OCUVIS, a visualization software developed by a soon-to-be-launched EPFL spin-off, lets architects simulate 3-D building models to assess the performance of natural light indoors. After specifying the ambient conditions, architects can view the visual and non-visual characteristics of the resulting natural light in their designs.
A building’s architecture should be designed to take advantage of the way natural light changes according to the season and time of day. While we can see daylight in a given space, the intensity, spectrum, and angle of sunlight can affect building occupants in ways that are hard to anticipate and that they may not even be aware of. For instance, the composition and intensity of light can sometimes have a calming effect, while other times it can have an alerting effect through the secretion of hormones triggered by the retina. OCULIGHT Dynamics, an upcoming EPFL spin-off, has drawn on the results of research completed at EPFL to quantify these effects and build up unique, in-depth expertise in this area. The company recently applied its know-how to develop a groundbreaking web visualization software that enables architects to predict how daylight will impact building occupants based on three criteria: comfort, in terms of glare avoidance; vitality, in terms of non-visual light exposure over the course of a day; and emotion, in terms of the spatial composition and fluctuations of light.

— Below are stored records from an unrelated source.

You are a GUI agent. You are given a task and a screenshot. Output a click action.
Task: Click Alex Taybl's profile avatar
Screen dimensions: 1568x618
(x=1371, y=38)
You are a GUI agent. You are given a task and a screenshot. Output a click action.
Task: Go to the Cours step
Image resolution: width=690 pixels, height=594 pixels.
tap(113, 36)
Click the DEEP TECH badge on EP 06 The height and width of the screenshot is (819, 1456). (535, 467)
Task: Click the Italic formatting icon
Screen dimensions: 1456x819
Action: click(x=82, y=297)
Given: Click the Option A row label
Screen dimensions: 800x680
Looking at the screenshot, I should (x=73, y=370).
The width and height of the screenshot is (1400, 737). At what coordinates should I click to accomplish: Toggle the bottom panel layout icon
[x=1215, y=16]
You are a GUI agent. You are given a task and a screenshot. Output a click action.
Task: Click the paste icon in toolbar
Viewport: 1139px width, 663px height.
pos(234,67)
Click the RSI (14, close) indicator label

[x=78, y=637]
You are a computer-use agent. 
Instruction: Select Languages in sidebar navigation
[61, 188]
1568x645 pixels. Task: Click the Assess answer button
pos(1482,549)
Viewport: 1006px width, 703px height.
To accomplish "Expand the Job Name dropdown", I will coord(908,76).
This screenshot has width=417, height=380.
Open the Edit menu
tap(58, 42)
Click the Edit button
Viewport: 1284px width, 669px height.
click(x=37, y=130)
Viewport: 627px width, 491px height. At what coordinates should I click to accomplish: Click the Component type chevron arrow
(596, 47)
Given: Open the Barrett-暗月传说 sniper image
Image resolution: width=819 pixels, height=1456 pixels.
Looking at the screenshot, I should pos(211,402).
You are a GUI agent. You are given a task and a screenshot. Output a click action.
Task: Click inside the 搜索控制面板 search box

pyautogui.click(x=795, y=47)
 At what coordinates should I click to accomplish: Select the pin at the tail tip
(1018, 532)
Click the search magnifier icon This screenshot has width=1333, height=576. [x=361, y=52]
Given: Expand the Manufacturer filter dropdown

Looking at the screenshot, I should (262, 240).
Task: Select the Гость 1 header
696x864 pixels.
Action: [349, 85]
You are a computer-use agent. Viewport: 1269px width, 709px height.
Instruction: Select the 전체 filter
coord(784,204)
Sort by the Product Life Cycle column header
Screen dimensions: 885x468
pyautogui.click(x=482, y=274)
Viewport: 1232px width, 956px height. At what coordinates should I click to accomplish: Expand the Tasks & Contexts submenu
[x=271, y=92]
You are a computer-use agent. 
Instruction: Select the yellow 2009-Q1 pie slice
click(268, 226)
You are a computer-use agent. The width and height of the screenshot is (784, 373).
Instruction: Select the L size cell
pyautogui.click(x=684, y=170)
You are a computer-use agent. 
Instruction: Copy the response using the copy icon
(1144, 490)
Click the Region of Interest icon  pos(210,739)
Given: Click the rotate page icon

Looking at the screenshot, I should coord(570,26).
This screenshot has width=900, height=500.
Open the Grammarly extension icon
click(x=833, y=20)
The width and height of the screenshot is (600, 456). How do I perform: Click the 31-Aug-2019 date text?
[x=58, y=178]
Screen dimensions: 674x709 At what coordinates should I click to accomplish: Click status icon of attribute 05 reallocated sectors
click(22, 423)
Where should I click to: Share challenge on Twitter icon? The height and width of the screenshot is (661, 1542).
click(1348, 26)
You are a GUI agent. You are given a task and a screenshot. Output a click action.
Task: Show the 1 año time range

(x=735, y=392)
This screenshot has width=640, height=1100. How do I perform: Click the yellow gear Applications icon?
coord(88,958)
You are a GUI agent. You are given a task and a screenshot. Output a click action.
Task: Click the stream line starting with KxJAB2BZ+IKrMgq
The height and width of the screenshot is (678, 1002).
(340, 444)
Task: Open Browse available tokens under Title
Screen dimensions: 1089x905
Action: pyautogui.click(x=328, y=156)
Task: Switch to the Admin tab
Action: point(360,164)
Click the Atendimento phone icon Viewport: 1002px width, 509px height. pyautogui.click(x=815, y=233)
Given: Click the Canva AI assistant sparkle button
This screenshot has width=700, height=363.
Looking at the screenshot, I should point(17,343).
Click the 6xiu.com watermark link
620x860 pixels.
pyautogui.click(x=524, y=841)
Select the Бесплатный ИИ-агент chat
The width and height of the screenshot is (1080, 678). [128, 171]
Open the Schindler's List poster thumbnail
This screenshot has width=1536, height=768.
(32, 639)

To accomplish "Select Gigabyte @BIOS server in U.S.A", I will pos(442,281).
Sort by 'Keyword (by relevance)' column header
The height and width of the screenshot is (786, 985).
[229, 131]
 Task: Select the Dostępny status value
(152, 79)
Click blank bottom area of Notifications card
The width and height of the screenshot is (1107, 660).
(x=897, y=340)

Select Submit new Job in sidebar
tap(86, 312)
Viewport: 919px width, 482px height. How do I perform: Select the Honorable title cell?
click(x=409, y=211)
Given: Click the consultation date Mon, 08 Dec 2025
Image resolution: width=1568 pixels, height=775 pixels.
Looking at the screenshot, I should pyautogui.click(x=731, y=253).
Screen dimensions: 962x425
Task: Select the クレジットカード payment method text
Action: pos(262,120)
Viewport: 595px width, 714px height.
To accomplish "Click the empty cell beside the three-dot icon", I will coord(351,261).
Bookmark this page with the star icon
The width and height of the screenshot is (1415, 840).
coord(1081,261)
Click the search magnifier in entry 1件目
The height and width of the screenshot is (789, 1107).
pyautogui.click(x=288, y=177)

Simulating natural light from the occupants’ perspective
The process begins with a 3-D computer model of a planned building and its geographic position. From there, the architect can specify the ambient weather conditions and see how the resulting daylight would be perceived by building occupants at eye level from a variety of points within the building. Using OCUVIS to compute and visualize the results, an architect can then change settings related to the time of day or year, sky condition, and location in the building and see how the dynamics of sunlight, weather, and space impact occupant well-being across a handful of factors.
At each point within the building, a cluster of arrows – each representing a viewpoint direction from a given spot – appear in different colors indicating whether the light at that point is conducive to calm or excitement, if it poses a long-term health risk, or if there is a possibility of visual discomfort. The light at a given point could be vibrant, energetic and auspicious for an occupant’s health if he is looking towards a window, for example, but have the opposite effect if the occupant has his back to the window or if it’s a grey winter day. Architects can use such information to improve their building designs so as to enhance occupants’ visual comfort and well-being. Of course, the ideal daylight design for a given space also depends on how that space will be used by its inhabitants.